» **What you should do**
Although the data below holds other lines too, output only those from the line with "Identify the click" up to and including the line with "Yurtiçi ve Yurtdışı Tasarım Dosya", exactly as they appear.

** Opening Information shown block **

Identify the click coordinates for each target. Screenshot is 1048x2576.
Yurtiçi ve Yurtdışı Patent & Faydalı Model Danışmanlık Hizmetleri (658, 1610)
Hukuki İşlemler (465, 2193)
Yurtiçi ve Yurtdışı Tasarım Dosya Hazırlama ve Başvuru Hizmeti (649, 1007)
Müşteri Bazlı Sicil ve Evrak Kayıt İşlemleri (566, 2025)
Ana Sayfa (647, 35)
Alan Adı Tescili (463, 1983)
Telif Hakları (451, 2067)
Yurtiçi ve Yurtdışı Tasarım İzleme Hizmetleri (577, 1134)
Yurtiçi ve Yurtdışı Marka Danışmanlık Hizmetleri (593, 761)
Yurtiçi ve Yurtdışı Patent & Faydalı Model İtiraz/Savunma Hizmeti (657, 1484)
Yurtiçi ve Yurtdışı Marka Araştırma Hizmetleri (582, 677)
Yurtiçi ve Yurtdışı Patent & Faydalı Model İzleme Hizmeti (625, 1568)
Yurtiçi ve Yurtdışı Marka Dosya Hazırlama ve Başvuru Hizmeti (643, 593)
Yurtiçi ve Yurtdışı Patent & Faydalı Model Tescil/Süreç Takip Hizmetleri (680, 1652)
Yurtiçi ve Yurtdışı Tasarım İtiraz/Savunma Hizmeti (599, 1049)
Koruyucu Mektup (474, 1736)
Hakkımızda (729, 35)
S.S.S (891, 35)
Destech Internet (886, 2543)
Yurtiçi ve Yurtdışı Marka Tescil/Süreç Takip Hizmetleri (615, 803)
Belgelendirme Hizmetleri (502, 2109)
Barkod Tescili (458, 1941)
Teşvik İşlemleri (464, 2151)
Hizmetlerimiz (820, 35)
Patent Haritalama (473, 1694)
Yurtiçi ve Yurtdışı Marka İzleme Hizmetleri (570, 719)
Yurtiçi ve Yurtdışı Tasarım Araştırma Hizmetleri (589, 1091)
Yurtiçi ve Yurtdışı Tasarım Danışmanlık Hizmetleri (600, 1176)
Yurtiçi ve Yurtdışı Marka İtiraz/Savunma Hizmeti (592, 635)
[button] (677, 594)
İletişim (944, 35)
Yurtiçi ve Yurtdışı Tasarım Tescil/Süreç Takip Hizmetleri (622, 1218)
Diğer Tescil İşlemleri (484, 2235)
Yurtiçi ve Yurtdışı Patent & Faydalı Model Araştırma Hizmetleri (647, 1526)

** Closing Information shown block **
** Opening Information shown block **

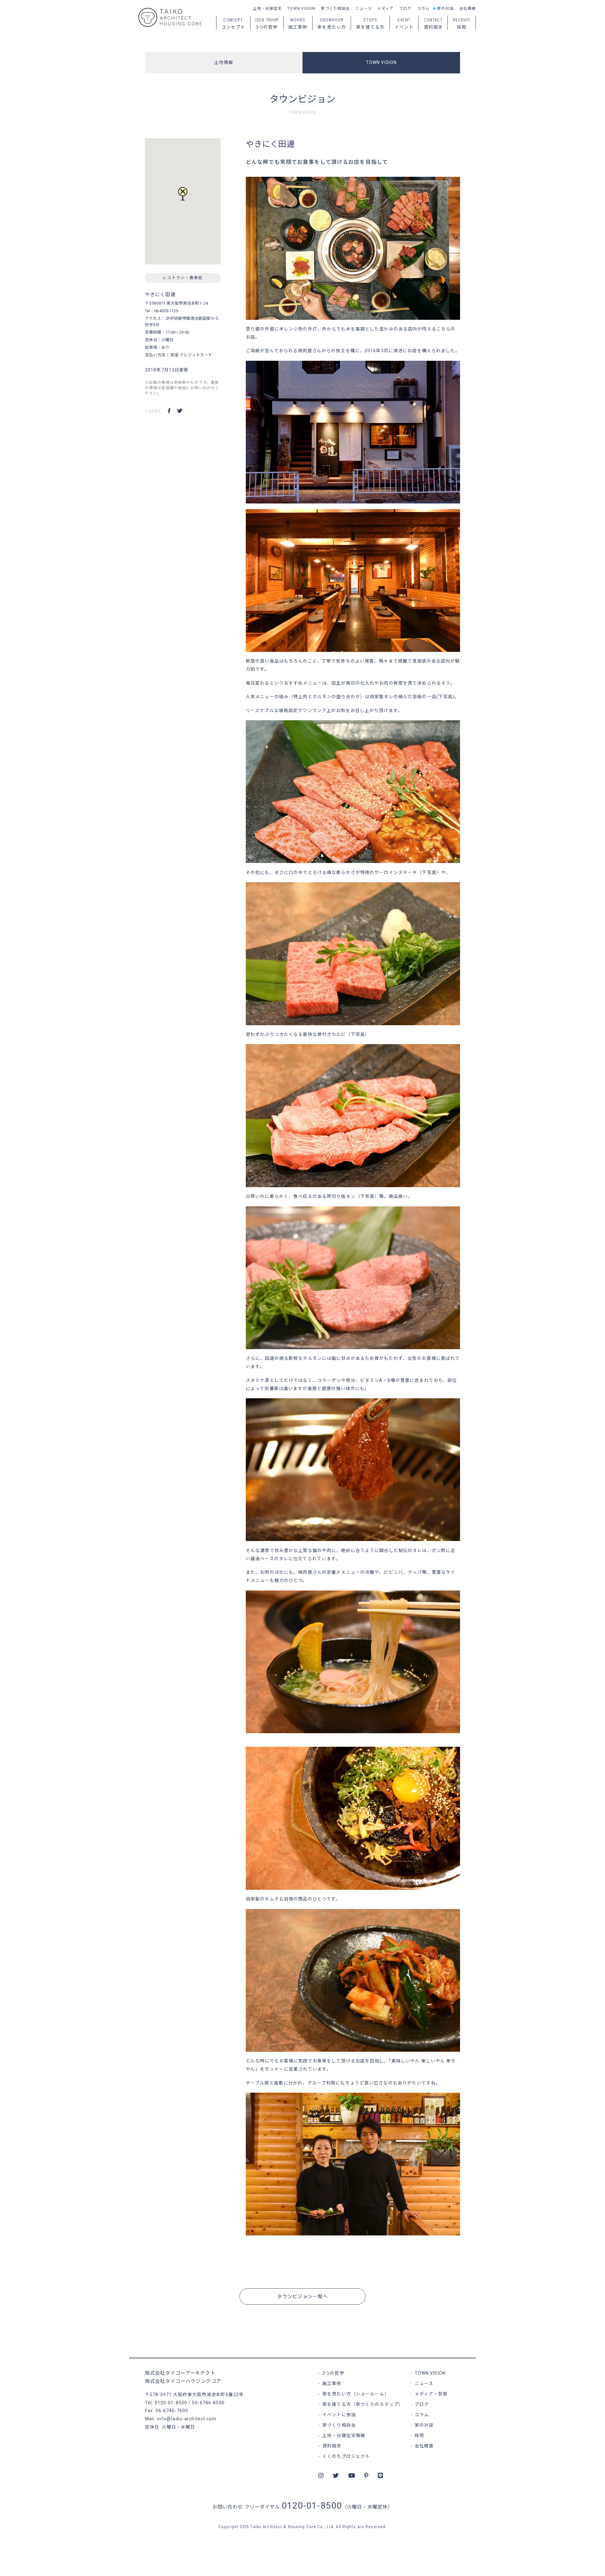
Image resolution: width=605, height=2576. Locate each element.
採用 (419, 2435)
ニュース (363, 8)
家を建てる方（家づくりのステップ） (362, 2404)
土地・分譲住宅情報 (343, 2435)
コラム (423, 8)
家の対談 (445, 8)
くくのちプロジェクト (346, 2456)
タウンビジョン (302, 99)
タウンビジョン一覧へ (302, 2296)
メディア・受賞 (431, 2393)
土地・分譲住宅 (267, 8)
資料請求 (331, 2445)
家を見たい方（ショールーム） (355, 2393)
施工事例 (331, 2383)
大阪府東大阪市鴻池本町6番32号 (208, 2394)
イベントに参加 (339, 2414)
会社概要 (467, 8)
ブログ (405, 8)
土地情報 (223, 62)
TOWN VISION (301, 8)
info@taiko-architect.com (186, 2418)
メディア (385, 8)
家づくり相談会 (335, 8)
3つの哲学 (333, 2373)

** Closing Information shown block **

» **Final answer**
Identify the click coordinates for each target. Screenshot is 1048x2576.
Yurtiçi ve Yurtdışı Patent & Faydalı Model Danışmanlık Hizmetleri (658, 1610)
Hukuki İşlemler (465, 2193)
Yurtiçi ve Yurtdışı Tasarım Dosya Hazırlama ve Başvuru Hizmeti (649, 1007)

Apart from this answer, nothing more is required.